* BEGIN Source extract *

Stata has a long history of meta-analysis methods contributed by Stata researchers, for instance, Palmer and Sterne (2016). Stata now offers the new suite of commands, **meta**, to perform meta-analysis. The new suite is broad, yet one of its strengths is its simplicity.

Let’s quickly look at one possible workflow. Also see the summary of all features in Summary of features in four tables and more examples in Let’s see it work.

**Quick workflow**

Prepare your data for meta-analysis

Obtain meta-analysis summary

Explore heterogeneity

Investigate small-study effects and publication bias

*Prepare your data for meta-analysis*

Tell **meta** that effect sizes and their standard errors are already stored in variables such as **es** and **se**,

.meta set es se

or that you have binary summary data and want to compute, for instance, log odds-ratios,

.meta esize n11 n12 n21 n22, esize(lnoratio)

or that you have continuous summary data and want to compute, for instance, Hedges’s *g*standardized mean differences,

.meta esize n1 mean1 sd1 n2 mean2 sd2, esize(hedgesg)

** Obtain meta-analysis summary**. Estimate overall effect size and its CI, obtain heterogeneity statistics, and more:

.meta summarize

Or produce a forest plot:

.meta forestplot

** Explore heterogeneity**. Perform subgroup meta-analysis:

.meta forestplot, subgroup(group)

Or meta-regression:

.meta regress i.group x

* Investigate small-study effects and publication bias*. Produce a funnel plot:

.meta funnelplot

Check whether funnel-plot asymmetry is due to publication bias using a contour-enhanced funnel plot:

.meta funnelplot, contours(1 5 10)

Test formally for funnel-plot asymmetry:

.meta bias, egger

Assess publication bias using the trim-and-fill method:

.meta trimfill

Also see the summary of all features in Summary of features in four tables. For more examples, see Let’s see it work.

**Summary of features in four tables**

** Let’s see it work Example dataset: **

**Effects of teacher expectancy on pupil IQ**

Prepare your data for meta-analysis

Meta-analysis summary

Forest plot

Heterogeneity

Summary measures and homogeneity test

Subgroup analysis

Meta-regression

Postestimation: bubble plots

Small-study effects and publication bias

Standard and contour-enhanced funnel plots

Tests for funnel-plot asymmetry

Trim-and-fill analysis

Cumulative meta-analysis

**Example dataset: Effects of teacher expectancy on pupil IQ**

To demonstrate the **meta** suite, we use the famous example from Raudenbush (1984) of the meta-analysis of 19 studies that evaluated the effects of teacher expectancy on pupil IQ. In their original study, Rosenthal and Jacobson (1968) discovered the so-called Pygmalion effect, in which expectations of teachers affected outcomes of their students.

* END Source extract *
* BEGIN Supplied material *

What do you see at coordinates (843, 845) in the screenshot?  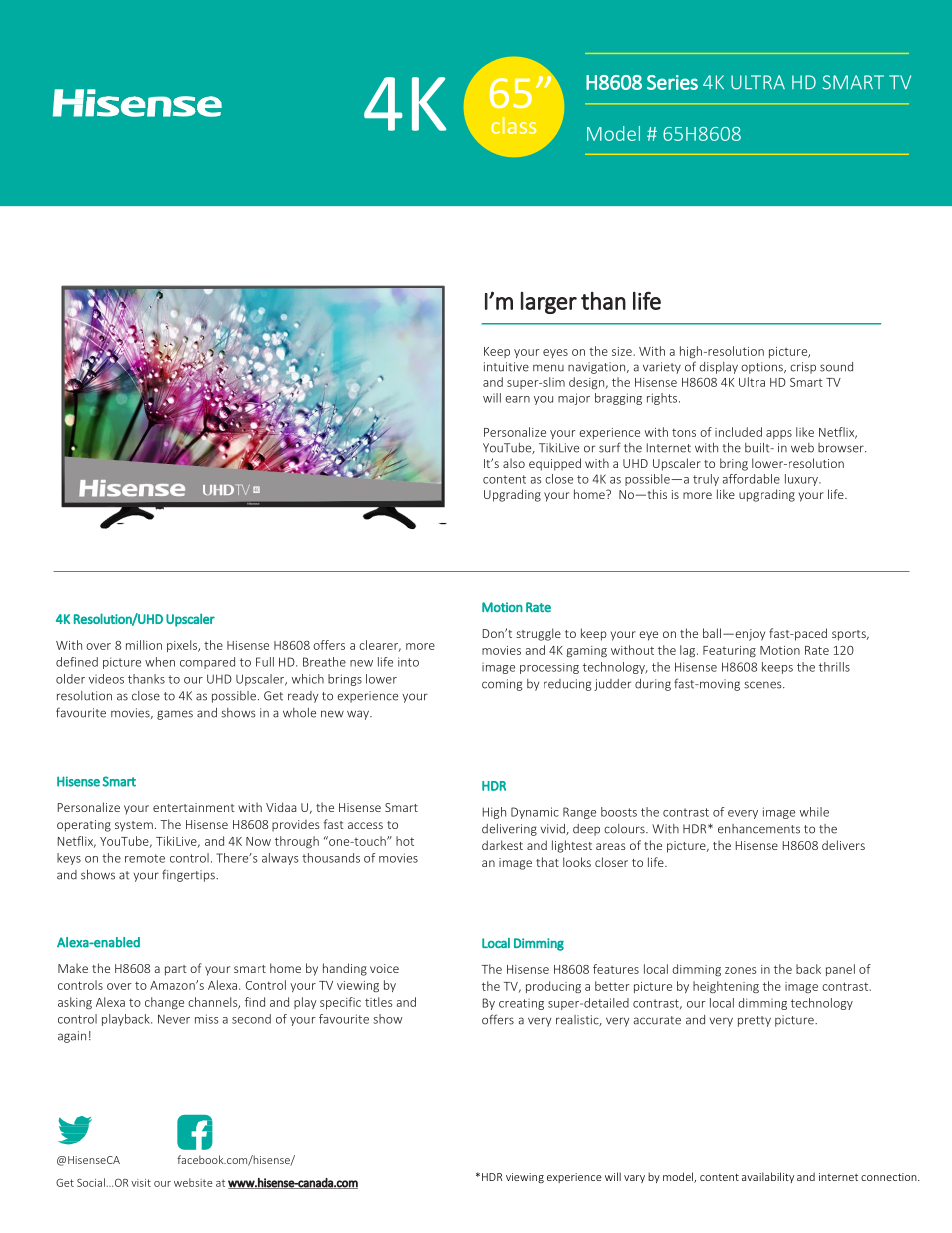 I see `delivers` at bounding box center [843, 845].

* END Supplied material *
* BEGIN Supplied material *

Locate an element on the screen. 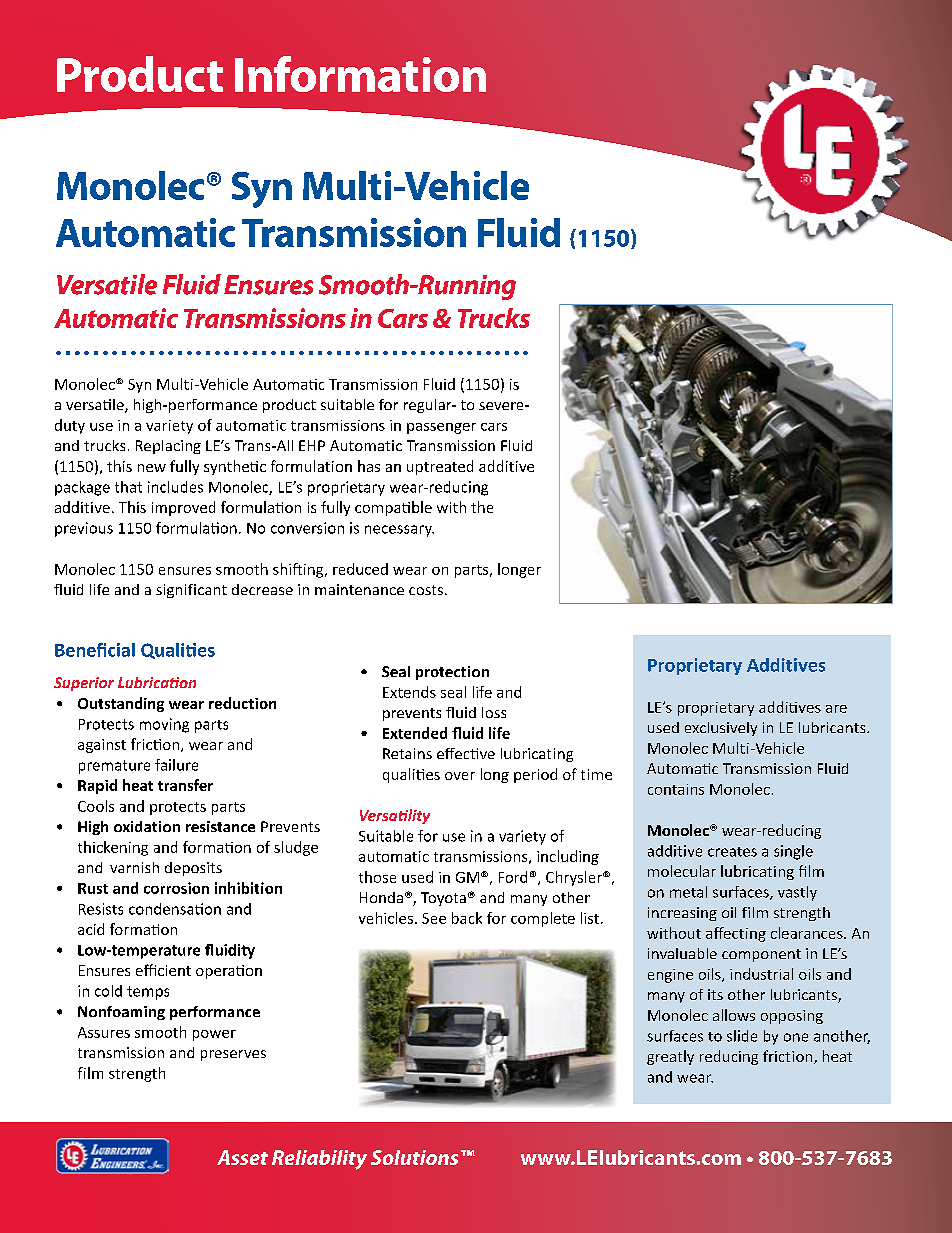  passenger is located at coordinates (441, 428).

* END Supplied material *
* BEGIN Supplied material *

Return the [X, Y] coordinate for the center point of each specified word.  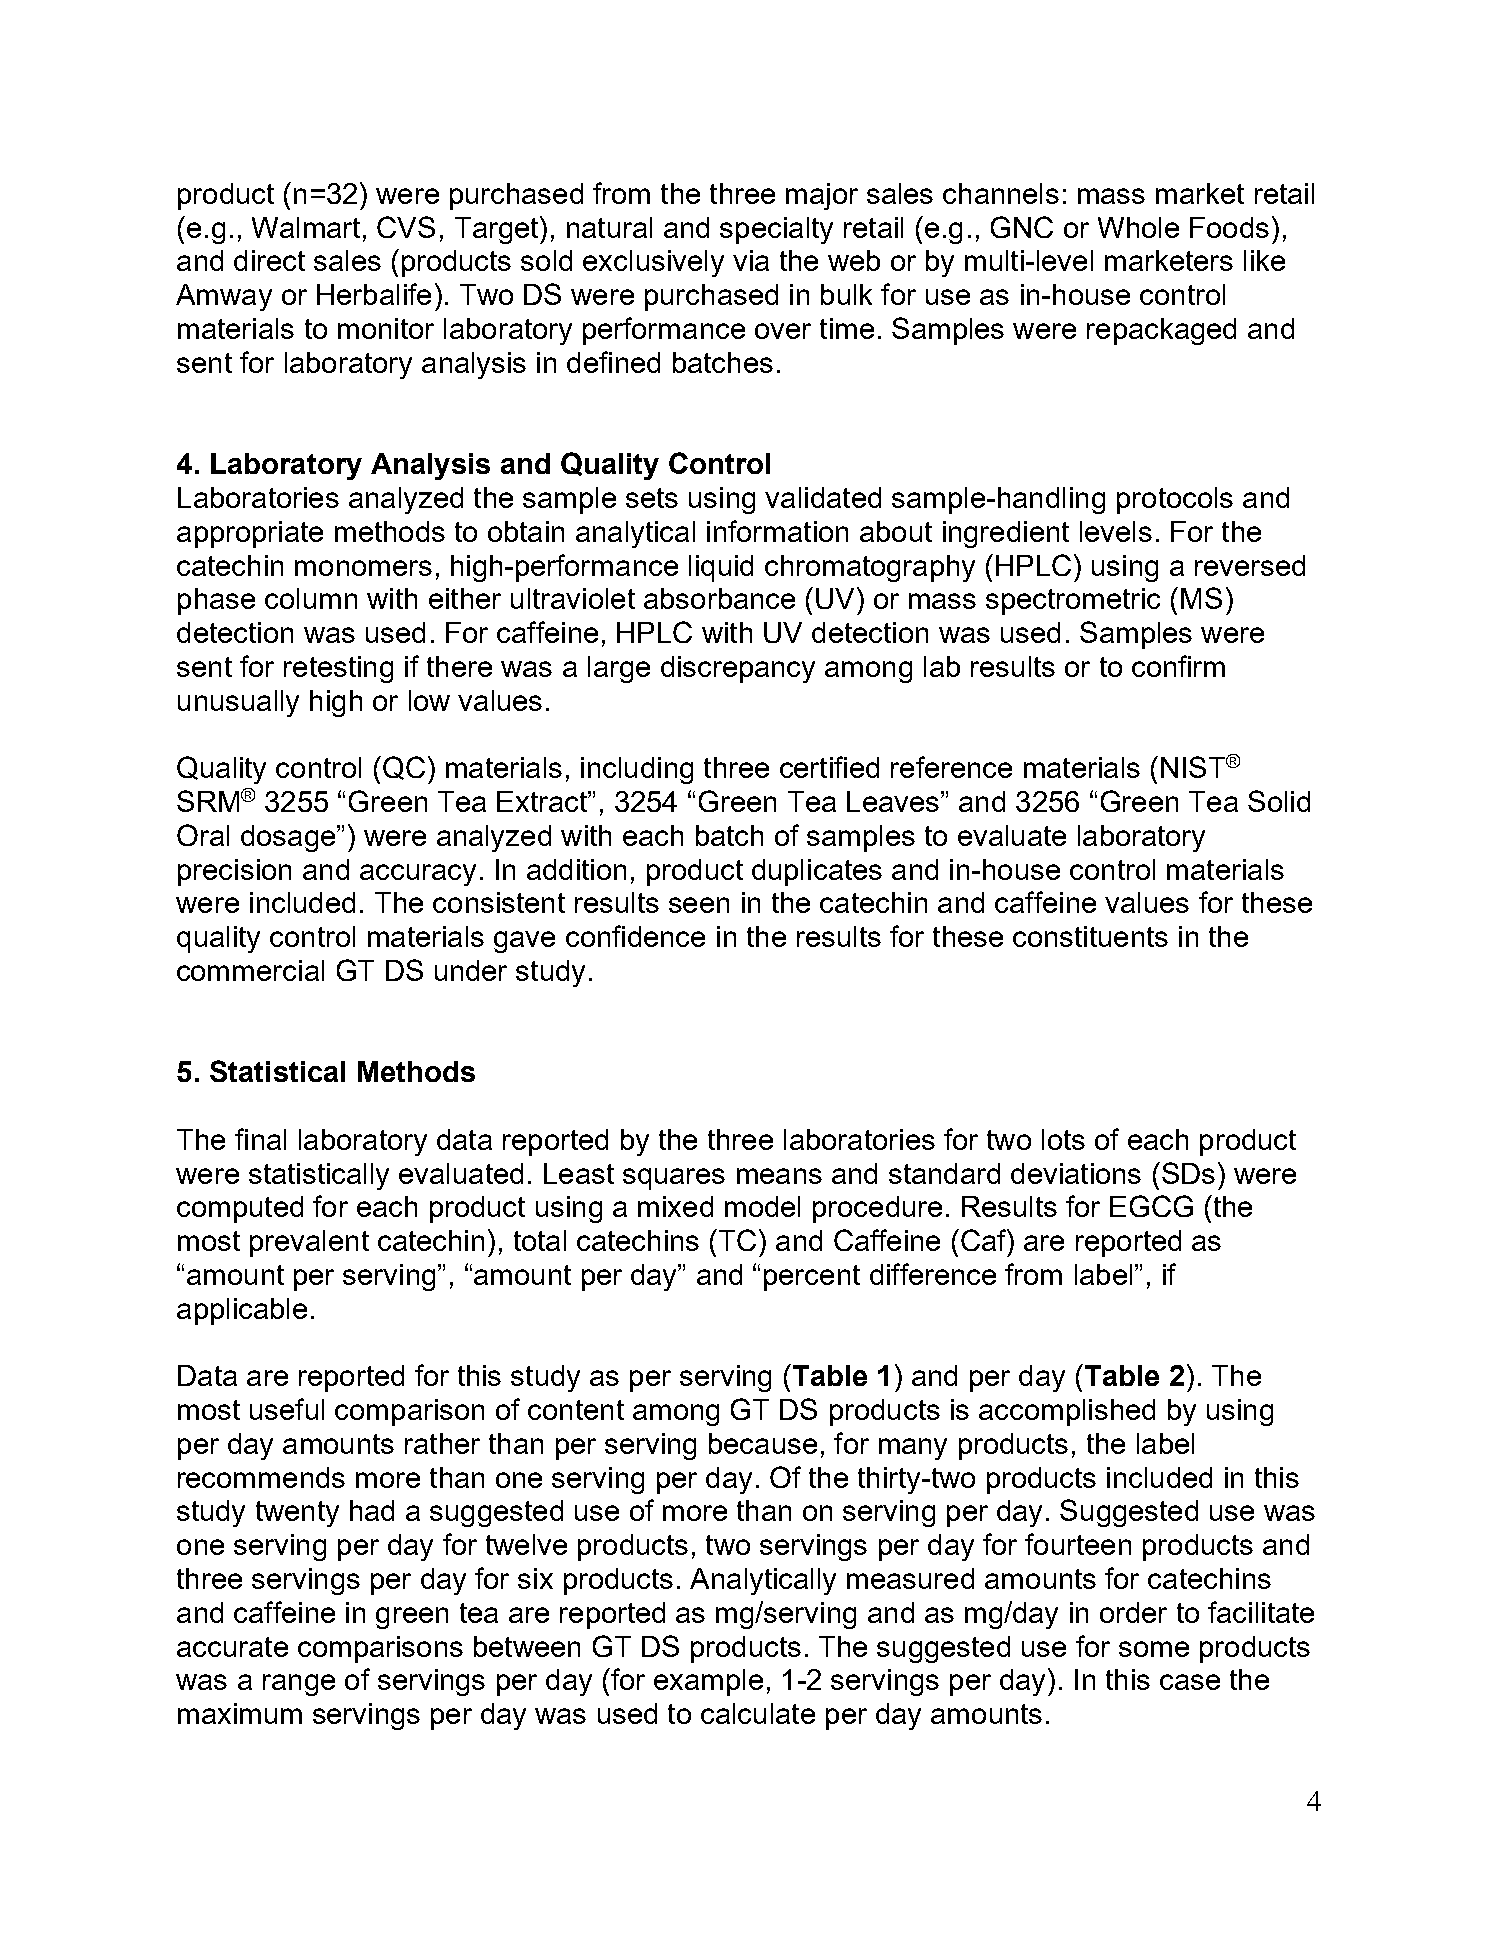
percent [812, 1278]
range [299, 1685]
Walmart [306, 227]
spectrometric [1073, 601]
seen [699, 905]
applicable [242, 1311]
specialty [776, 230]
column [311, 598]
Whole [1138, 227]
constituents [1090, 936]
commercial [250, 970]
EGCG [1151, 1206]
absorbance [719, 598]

* END Supplied material *

Problems ::
**a.** According to the text on Stata's meta-analysis suite, why is a contour-enhanced funnel plot produced? Answer in one to three sentences.
**b.** Render the listing from the line that contains "Walmart [306, 227]" through the line that contains "absorbance [719, 598]", both included, as a two-column CSV with the columns word and coordinates. Include one row per line, with each field quoted and any line breaks replaced by spaces.
The listing is unrelated to the text on Stata's meta-analysis suite.

Full answers ::
**a.** A contour-enhanced funnel plot is produced to check whether funnel-plot asymmetry is due to publication bias.

**b.**
word,coordinates
"Walmart","[306, 227]"
"spectrometric","[1073, 601]"
"seen","[699, 905]"
"applicable","[242, 1311]"
"specialty","[776, 230]"
"column","[311, 598]"
"Whole","[1138, 227]"
"constituents","[1090, 936]"
"commercial","[250, 970]"
"EGCG","[1151, 1206]"
"absorbance","[719, 598]"